# START OF Page text

Melissa Selby Brown Painter - Sydney, Australia

Discuss your series, ‘Outback’, taking us through the process from the road trip to the completed paintings.

The prosaic fact of our daughter getting her learner drivers licence and having 120 hours of assisted driving stretching before us initiated the road trip. We started from the Sydney coast where we live and drove inland for 2 weeks.

Art materials are always in the luggage when travelling, as are the cameras. There is always plenty to see which calls out to be painted. Sometimes there is time to stop and sketch other times a rapid shot from the side window of the car can suffice for a record. I don’t do oil painting ‘en plein air’ as I prefer to take my time in the studio. So when I am sketching I use gouache. I prefer gouache to watercolour as I find it is more flexible either velvety opaque or luminous and translucent. From these sketches done in situ I continued working first in a series of gouache paintings in the studio and then on to oils.

We passed through a fair range of landscapes in that trip but the one I have returned to paint repeatedly, when back in the studio, is the Mutawintji Gorge where we camped. The riverbed is deeply etched into the plains creating a magnificent sinuous space. It has an aura of solemnity and gravitas.

MSBGorge

Gorge, Oil on Board, 40 x 60cm

Colour is important in your work both very bright and also muted colours, expand on this.

Capturing the mood is critical.

In the outback the stark midday sun drenches the landscape and bleaches the colour out of it.

# END OF Page text
# START OF Entries shown

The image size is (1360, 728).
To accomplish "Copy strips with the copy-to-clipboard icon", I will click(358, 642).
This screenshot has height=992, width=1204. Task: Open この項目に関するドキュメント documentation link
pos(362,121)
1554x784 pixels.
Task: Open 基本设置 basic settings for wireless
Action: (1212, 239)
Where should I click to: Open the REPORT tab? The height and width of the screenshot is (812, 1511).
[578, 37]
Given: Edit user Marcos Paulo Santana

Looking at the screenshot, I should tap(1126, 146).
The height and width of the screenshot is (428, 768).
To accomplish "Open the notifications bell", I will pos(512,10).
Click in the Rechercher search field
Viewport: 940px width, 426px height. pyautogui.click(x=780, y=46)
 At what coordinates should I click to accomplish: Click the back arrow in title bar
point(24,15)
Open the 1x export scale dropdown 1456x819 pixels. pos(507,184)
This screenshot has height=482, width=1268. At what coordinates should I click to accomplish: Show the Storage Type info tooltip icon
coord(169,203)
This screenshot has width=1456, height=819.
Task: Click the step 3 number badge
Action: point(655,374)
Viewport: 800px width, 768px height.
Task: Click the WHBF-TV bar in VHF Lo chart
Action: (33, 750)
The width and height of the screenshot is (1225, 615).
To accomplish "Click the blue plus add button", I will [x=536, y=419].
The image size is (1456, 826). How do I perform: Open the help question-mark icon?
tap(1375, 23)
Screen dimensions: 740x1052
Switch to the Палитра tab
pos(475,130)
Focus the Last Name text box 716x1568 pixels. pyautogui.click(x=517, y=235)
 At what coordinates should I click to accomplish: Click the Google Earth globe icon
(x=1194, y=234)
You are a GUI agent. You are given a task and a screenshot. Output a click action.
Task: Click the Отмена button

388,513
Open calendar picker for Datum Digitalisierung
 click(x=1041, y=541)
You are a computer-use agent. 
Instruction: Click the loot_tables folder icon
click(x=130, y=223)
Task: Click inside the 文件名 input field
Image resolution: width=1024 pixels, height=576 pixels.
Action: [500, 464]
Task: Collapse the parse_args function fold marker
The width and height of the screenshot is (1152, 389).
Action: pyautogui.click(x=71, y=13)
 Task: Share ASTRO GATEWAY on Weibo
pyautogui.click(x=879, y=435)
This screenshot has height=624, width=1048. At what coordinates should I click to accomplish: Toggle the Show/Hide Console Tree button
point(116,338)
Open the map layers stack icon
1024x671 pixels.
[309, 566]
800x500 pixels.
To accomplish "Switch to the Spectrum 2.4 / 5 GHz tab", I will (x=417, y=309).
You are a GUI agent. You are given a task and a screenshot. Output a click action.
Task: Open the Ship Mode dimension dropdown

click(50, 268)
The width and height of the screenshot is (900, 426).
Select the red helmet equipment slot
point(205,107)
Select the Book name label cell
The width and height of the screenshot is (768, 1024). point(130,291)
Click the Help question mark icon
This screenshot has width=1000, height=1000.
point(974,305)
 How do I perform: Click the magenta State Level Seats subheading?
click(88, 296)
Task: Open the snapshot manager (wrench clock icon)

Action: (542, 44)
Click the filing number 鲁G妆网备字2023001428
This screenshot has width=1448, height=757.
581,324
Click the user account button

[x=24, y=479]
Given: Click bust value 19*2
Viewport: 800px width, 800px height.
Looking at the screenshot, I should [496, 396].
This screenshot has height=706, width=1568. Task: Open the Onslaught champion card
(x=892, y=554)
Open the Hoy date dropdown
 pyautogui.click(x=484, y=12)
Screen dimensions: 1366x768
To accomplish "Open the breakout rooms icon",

# END OF Entries shown

§ Exercise requirements
A – List every painting medium that the painter interview names.
B – Duplicate the passage of the painter interview that runs from "Colour is important" up to and including "colour out of it.", without altering any character.

§ Task answers
A –
- Oil
- Gouache
- Watercolour

B –
Colour is important in your work both very bright and also muted colours, expand on this.

Capturing the mood is critical.

In the outback the stark midday sun drenches the landscape and bleaches the colour out of it.